Potential Path Traversal (file read)

Bug Pattern: PATH_TRAVERSAL_IN

白盒检测规则(逻辑)

  • 污染传播:用户可控的路径,未经过滤就到了new File。

A file is opened to read its content. The filename comes from an input parameter. If an unfiltered parameter is passed to this file API, files from an arbitrary filesystem location could be read.

This rule identifies potential path traversal vulnerabilities. In many cases, the constructed file path cannot be controlled by the user.

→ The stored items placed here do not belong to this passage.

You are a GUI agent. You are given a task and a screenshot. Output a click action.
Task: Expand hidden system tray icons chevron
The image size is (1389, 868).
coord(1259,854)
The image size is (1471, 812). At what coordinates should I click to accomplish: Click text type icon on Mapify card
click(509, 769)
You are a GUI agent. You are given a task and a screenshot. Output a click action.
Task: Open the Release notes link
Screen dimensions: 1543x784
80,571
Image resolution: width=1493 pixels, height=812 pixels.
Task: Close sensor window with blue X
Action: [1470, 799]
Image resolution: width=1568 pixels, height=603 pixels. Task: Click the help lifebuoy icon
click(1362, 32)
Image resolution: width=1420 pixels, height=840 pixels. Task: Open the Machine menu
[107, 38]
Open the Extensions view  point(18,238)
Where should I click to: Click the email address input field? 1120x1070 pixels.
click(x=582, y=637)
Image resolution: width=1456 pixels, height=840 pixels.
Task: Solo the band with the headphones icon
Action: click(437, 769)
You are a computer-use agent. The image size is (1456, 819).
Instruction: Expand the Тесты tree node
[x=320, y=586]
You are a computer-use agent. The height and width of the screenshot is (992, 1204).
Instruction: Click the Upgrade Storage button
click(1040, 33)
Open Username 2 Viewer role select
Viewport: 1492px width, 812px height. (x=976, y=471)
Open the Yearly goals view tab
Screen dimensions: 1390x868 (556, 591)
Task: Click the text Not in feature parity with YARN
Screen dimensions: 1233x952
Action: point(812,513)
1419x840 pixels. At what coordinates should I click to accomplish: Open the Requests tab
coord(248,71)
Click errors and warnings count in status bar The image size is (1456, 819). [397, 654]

If that is the case, the reported instance is a false positive.

Vulnerable Code:

  1. @GET
  2. @Path("/images/{image}")
  3. @Produces("images/*")
  4. public Response getImage(@javax.ws.rs.PathParam("image") String image) {
  5.     File file = new File("resources/images/", image); //Weak point
  7.     if (!file.exists()) {
  8.         return Response.status(Status.NOT_FOUND).build();
  9.     }
  11.     return Response.ok().entity(new FileInputStream(file)).build();
  12. }

Solution:

  1. import org.apache.commons.io.FilenameUtils;
  3. @GET
  4. @Path("/images/{image}")
  5. @Produces("images/*")
  6. public Response getImage(@javax.ws.rs.PathParam("image") String image) {
  7.     File file = new File("resources/images/", FilenameUtils.getName(image)); //Fix
  9.     if (!file.exists()) {
  10.         return Response.status(Status.NOT_FOUND).build();
  11.     }
  13.     return Response.ok().entity(new FileInputStream(file)).build();
  14. }

References
WASC: Path Traversal
OWASP: Path Traversal
CAPEC-126: Path Traversal
CWE-22: Improper Limitation of a Pathname to a Restricted Directory (‘Path Traversal’)